| HN Mirror

Y	Hacker News new \| ask \| show \| jobs

by jiggawatts 1898 days ago

Interesting, but not quite what I had in mind.

My idea was loosely based on a code search engine Google had for a while before they killed it off.

I'm not sure exactly how they did it, but I very strongly suspected that they implemented regular expressions over database indexes.

A simple b-tree index is just a set of sorted strings. If you have a lot of sorted strings and you squint at it, you can see how it picks out common prefixes, like a tree. (You can literally store it with the prefixes factored out, and then you have a trie.)

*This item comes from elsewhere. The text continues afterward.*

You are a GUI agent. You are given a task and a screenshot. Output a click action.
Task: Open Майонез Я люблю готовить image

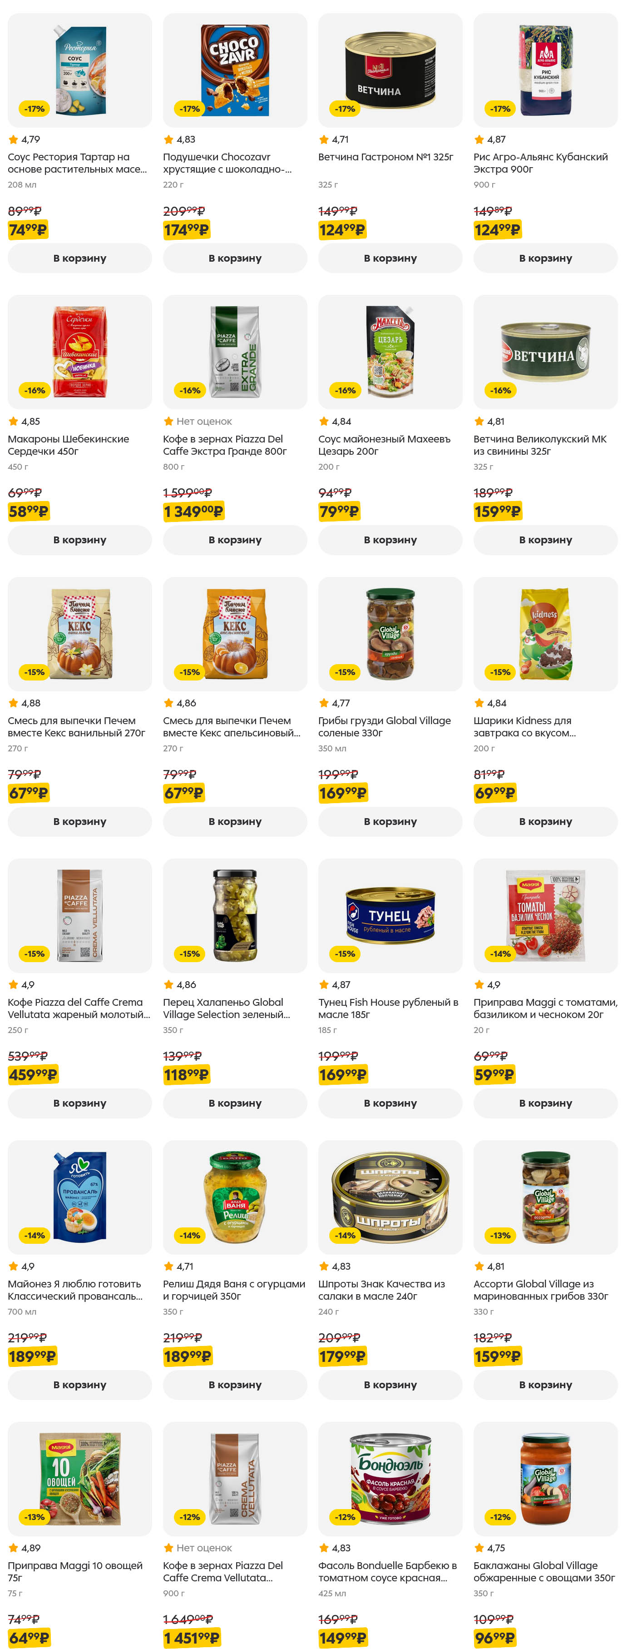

For a fairly wide range of regular expressions, and a tree of sorted strings, you can implement a search over the b-tree. E.g.: the search "[bx](a+)foo" can be implemented via finding the range starting with "b", then the range starting with "x". For each range, find the sub-range starting with "ba", "xa", etc...

Each step takes logarithmic time, and can be done in parallel. In theory, it takes only about a hundred times longer to find a ten matches in a million strings than it would take to match a single string.

Wouldn't it be nice if you could take an algorithm such as "match regex" that normally takes a 'scalar' string and have the compiler automatically create a version that can take an array of sorted values, like the database index?

The idea is that much like how array programming languages eschew scalars and pass arrays all over the place to gain efficiency, my language would pass sets all over the place, and gain a different type of efficiency.